- **Texto de leitura**
*****
Quando a missa terminou, percebi que há alguns homens que chegam ao fim da vida; outros, à plenitude.


Jorge da Cunha Lima, 67, jornalista e escritor, é diretor-presidente da Fundação Padre Anchieta, mantenedora da TV Cultura, e presidente da Abepec (Associação Brasileira das Emissoras Públicas Educativas e Culturais).
*****
- **Material fornecido**
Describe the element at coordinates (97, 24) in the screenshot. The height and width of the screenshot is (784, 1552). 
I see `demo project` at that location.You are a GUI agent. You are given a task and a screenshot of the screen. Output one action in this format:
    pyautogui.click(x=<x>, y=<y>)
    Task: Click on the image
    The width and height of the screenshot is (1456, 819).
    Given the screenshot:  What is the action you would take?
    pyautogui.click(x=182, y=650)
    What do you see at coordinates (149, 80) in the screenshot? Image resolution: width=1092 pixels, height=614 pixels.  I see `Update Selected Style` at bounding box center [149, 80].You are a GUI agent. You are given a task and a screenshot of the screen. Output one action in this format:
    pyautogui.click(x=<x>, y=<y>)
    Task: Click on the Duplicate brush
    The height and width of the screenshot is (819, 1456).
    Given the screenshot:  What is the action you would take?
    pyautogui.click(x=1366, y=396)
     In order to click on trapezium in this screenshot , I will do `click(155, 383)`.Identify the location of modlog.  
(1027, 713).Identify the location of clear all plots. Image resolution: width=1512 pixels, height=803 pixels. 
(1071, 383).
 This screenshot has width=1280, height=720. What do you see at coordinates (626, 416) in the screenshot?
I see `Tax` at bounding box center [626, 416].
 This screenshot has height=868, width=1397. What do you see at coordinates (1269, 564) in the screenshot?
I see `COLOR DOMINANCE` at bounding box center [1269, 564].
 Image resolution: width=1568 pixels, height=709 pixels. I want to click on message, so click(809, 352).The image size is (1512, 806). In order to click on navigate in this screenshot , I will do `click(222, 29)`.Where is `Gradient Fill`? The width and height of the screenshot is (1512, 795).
*****
- **Enunciado da tarefa**
Devolva sem nenhuma alteração o trecho do texto de leitura que vai de "Jorge da Cunha" até "Educativas e Culturais).".

- **Resultado do exercício**
Jorge da Cunha Lima, 67, jornalista e escritor, é diretor-presidente da Fundação Padre Anchieta, mantenedora da TV Cultura, e presidente da Abepec (Associação Brasileira das Emissoras Públicas Educativas e Culturais).